Officials boost trade events

The Commerce Ministry is ramping up business matching activity and trade fairs for potential growth products in cosmetics, healthcare and education in an effort to increase shipments.

Banjongjitt Angsusingh, director-general of the International Trade Promotion Department, said Thailand's outbound shipments should remain positive in the remaining months this year if the government can unlock trade obstacles and ease regulations for exports bound for potential markets such as India and China.

"In the third and fourth quarters, prospects for agricultural products, food, jewellery and rubber products remain promising, though industrial products related to supply chains in China may drop," she said. "The department is devising export stimulus measures covering the short, medium and long terms."
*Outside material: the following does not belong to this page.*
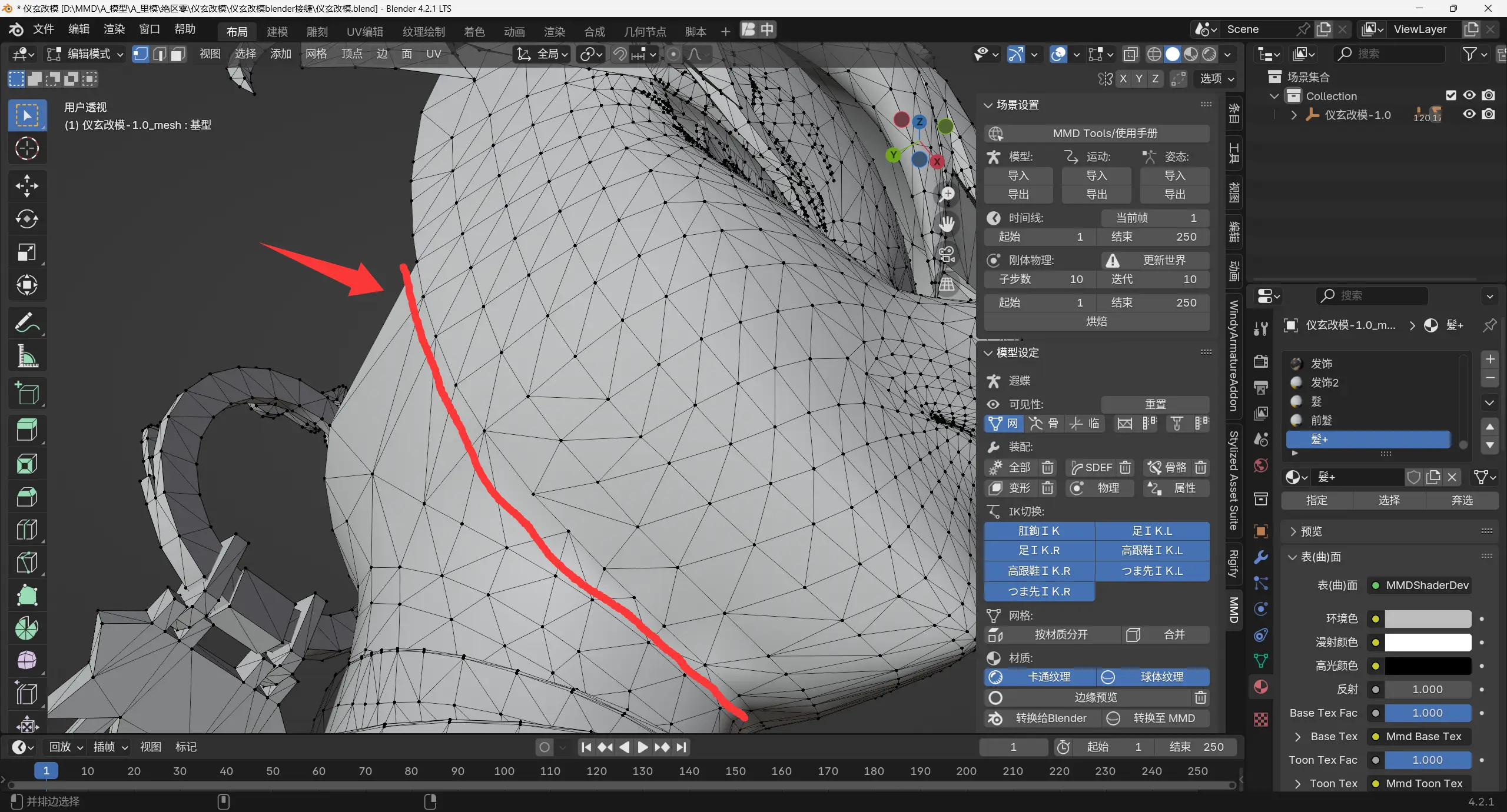
Task: Uncheck the Collection exclude checkbox
Action: [1451, 95]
In addition to business matching events and trade fairs, the department will reduce some trade promotion events that are now held biannually.
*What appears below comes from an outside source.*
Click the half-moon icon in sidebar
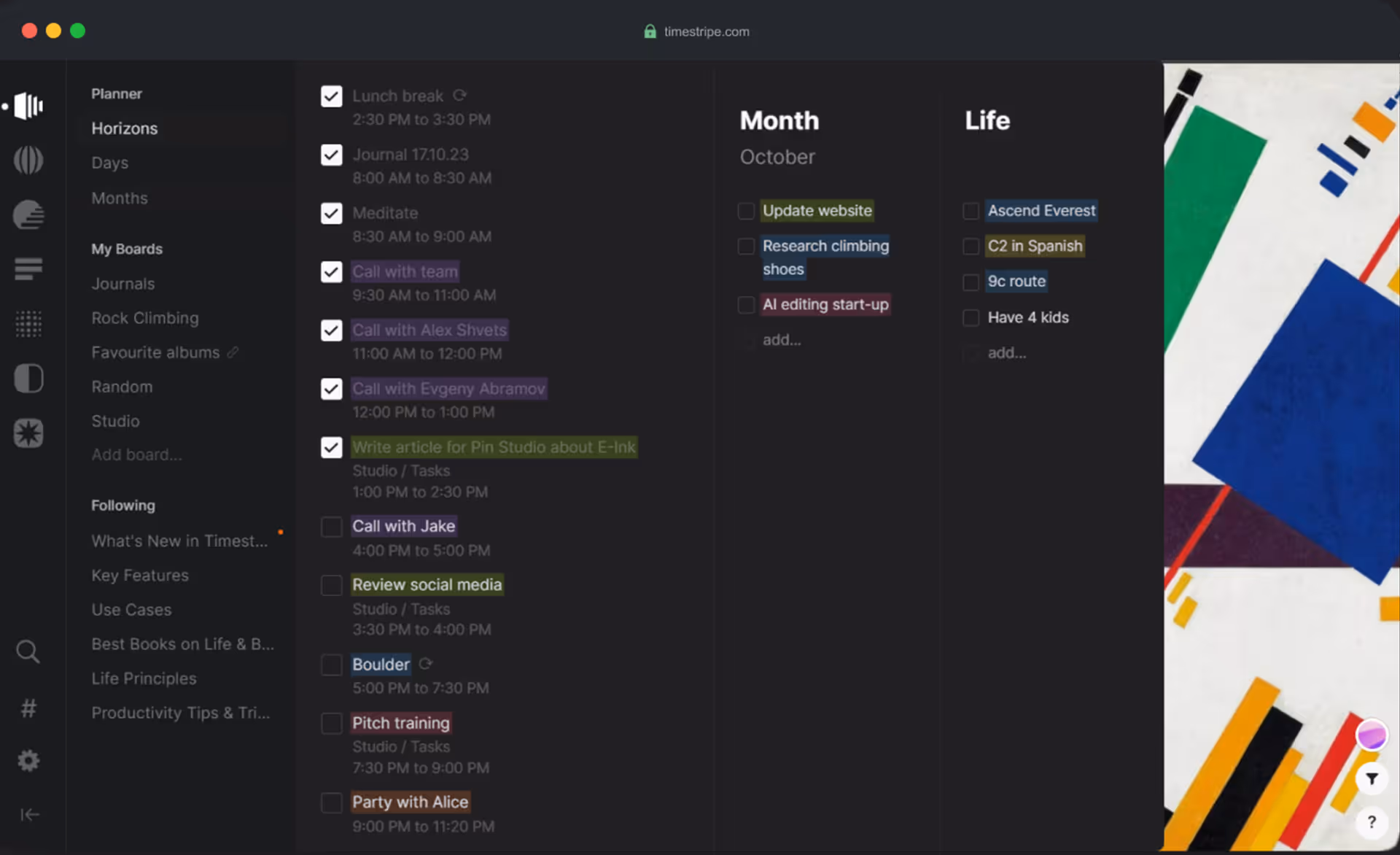 pos(28,379)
The department organises about 10 trade promotion fairs a year, including Style Bangkok and the Bangkok Gems & Jewelry Fair.

Mrs Banjongjitt said that despite forecasts predicting a tepid export outlook this year, the Commerce Ministry is maintaining its shipment growth forecast at 3% for 2019 and 3.5% for 2020.

The National Economic and Social Development Council, the state planning unit, cut its estimate on Monday for this year's exports to a contraction of 1.2% from 2.2% growth seen earlier. It also lowered its forecast for 2019 growth to 2.7-3.2% from 3.3%-3.8%.

In a related development, the Foreign Trade Department reported yesterday that the use of free trade agreement (FTA) privileges and the Generalised System of Preferences (GSP) by Thai exporters totalled US$36.4 billion in the first six months of 2019, down 1.4% from the same period last year.

Of the total value, FTA privilege use tallied $33.8 billion, down 2.7% year-on-year, with shipments under the GSP amounting to $2.6 billion, up 19.3%.

Adul Chotinisakorn, director-general of the department, said the use of privileges decreased in line with slowing exports amid the ongoing trade war, foreign exchange volatility and easing monetary policy in many countries.

The Asean FTA continued to see the highest use volume for the period, totalling $12.4 billion, followed by the Thai-China FTA at $9.22 billion and Thai-Australia privileges at $4.07 billion.